- _Stored records_:
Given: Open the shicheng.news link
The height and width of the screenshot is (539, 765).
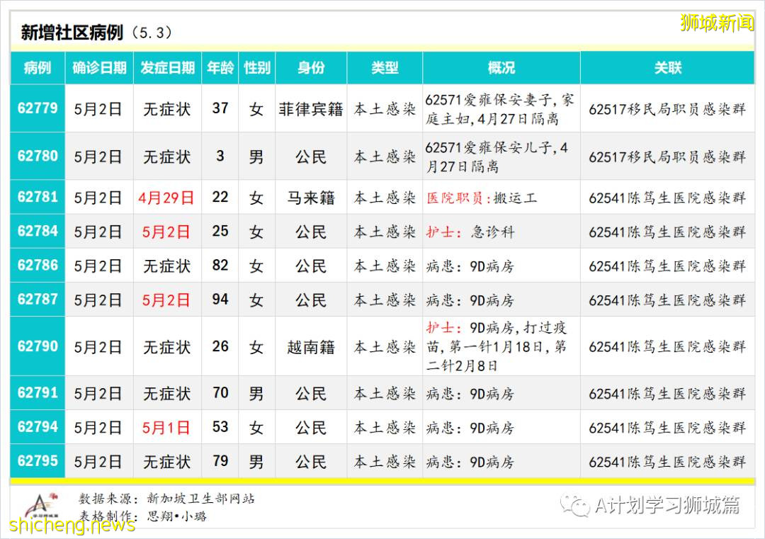Looking at the screenshot, I should point(71,526).
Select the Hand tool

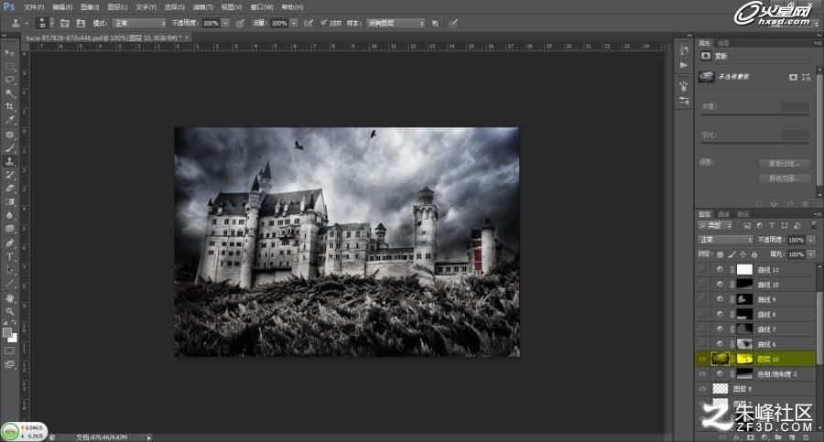[x=9, y=298]
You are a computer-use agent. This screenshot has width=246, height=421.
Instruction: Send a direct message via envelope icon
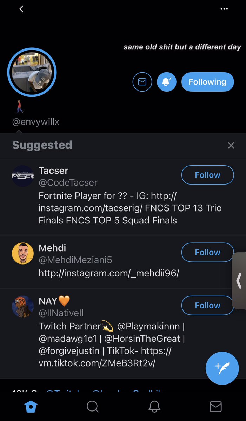pos(142,82)

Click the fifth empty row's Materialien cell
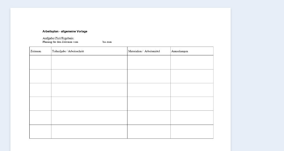149,117
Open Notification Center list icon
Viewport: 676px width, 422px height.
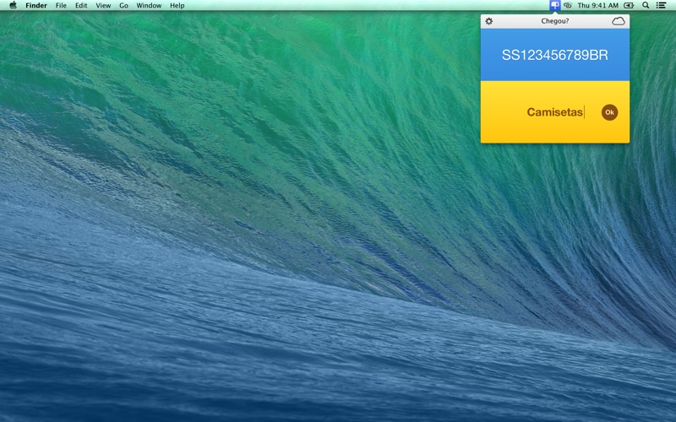[x=661, y=5]
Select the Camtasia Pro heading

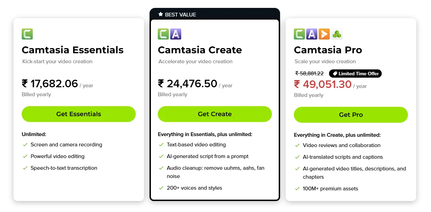point(328,50)
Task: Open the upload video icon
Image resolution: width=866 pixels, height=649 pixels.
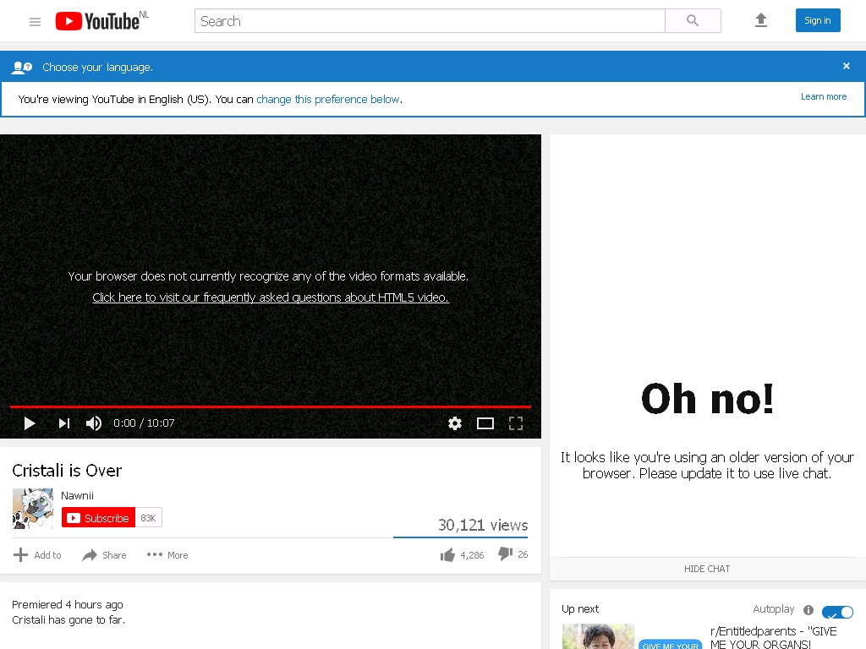Action: click(761, 20)
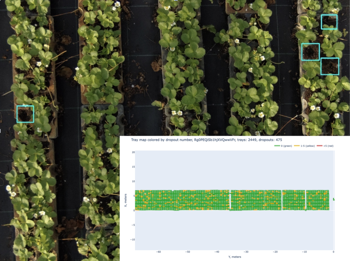The height and width of the screenshot is (261, 350).
Task: Click the 20 tick on vertical axis
Action: pyautogui.click(x=133, y=152)
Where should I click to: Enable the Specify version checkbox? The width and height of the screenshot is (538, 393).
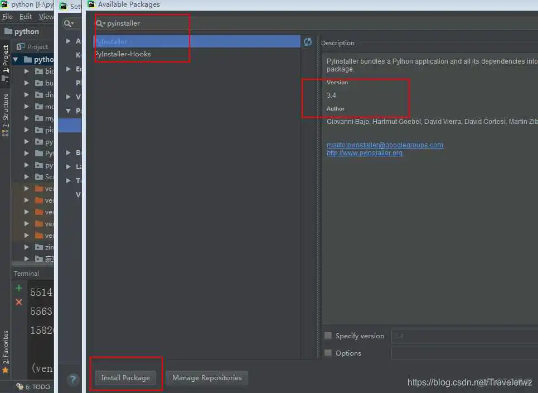328,336
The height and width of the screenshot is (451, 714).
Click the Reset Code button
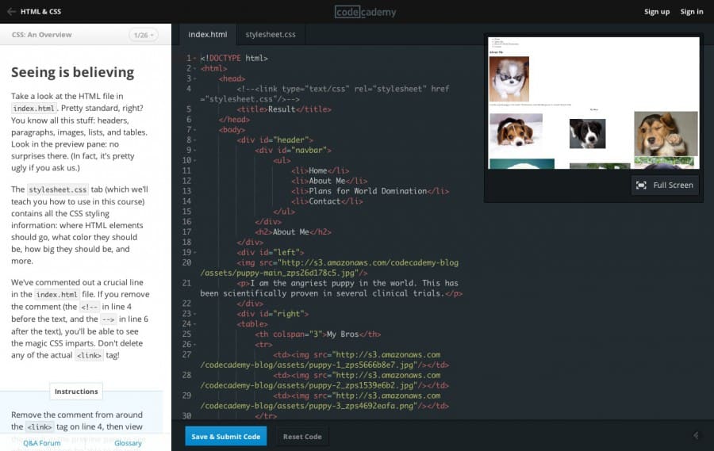[x=302, y=437]
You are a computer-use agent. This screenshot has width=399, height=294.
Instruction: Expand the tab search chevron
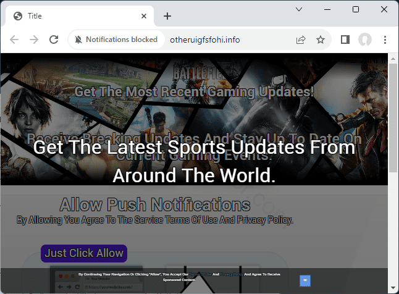pyautogui.click(x=299, y=9)
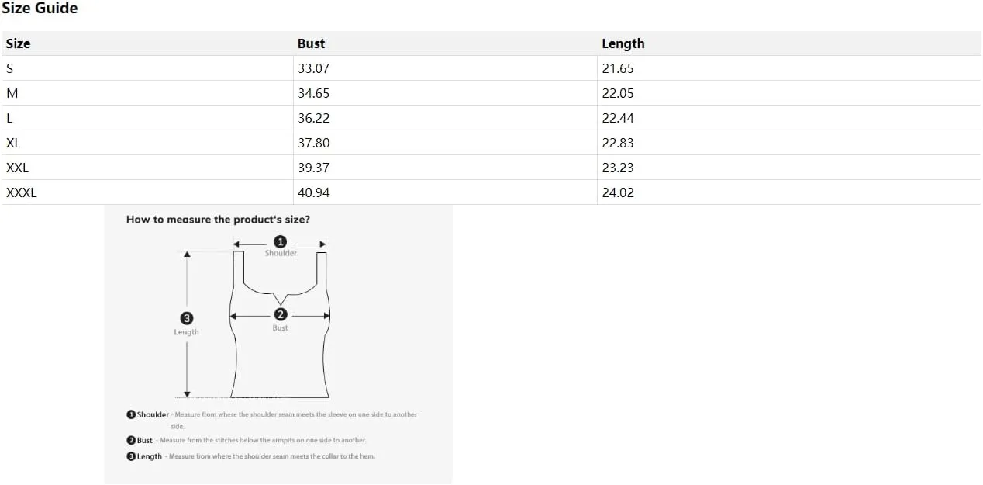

- _Required work_: Where in the records does the word "Open" appear? Copy each line that holds it.

- _Response to this exercise_:
Given: Open the shicheng.news link
Open Notification Center list icon
Task: Open the upload video icon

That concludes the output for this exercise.